◆ ACTIVITY ◆
Beneath this task are records; print exactly the stretch of them from the line with "Task: Expand the rating breakdown chevron" through the line with "Click the search", both ends included.

◆ DATA EXCERPTS ◆
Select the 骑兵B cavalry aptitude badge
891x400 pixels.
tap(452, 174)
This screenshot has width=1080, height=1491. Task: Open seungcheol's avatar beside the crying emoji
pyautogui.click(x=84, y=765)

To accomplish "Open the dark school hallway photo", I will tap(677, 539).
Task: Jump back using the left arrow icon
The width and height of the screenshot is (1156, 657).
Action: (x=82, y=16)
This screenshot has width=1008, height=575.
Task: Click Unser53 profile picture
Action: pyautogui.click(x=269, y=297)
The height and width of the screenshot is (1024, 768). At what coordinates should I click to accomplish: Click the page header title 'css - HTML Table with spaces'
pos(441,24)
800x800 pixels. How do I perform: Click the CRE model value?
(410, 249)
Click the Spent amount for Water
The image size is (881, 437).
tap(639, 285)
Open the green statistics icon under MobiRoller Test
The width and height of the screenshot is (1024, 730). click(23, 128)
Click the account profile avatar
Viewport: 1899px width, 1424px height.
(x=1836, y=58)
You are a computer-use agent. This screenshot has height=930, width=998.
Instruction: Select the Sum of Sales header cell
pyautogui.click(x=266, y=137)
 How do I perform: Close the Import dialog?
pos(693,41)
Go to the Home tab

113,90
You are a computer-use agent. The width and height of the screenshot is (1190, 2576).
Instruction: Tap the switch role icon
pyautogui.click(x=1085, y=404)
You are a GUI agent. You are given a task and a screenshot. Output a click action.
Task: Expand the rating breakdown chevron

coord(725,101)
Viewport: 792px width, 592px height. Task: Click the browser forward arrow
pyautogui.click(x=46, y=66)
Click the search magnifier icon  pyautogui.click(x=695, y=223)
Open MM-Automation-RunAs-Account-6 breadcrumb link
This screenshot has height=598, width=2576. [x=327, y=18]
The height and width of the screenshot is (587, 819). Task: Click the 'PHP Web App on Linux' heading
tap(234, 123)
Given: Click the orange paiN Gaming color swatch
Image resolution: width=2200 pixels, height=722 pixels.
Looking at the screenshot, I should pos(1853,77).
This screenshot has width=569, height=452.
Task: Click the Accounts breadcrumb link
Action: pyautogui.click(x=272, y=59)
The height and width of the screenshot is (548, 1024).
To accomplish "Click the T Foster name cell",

◆ OUTPUT OF THE TASK ◆
Task: Expand the rating breakdown chevron

coord(725,101)
Viewport: 792px width, 592px height. Task: Click the browser forward arrow
pyautogui.click(x=46, y=66)
Click the search magnifier icon  pyautogui.click(x=695, y=223)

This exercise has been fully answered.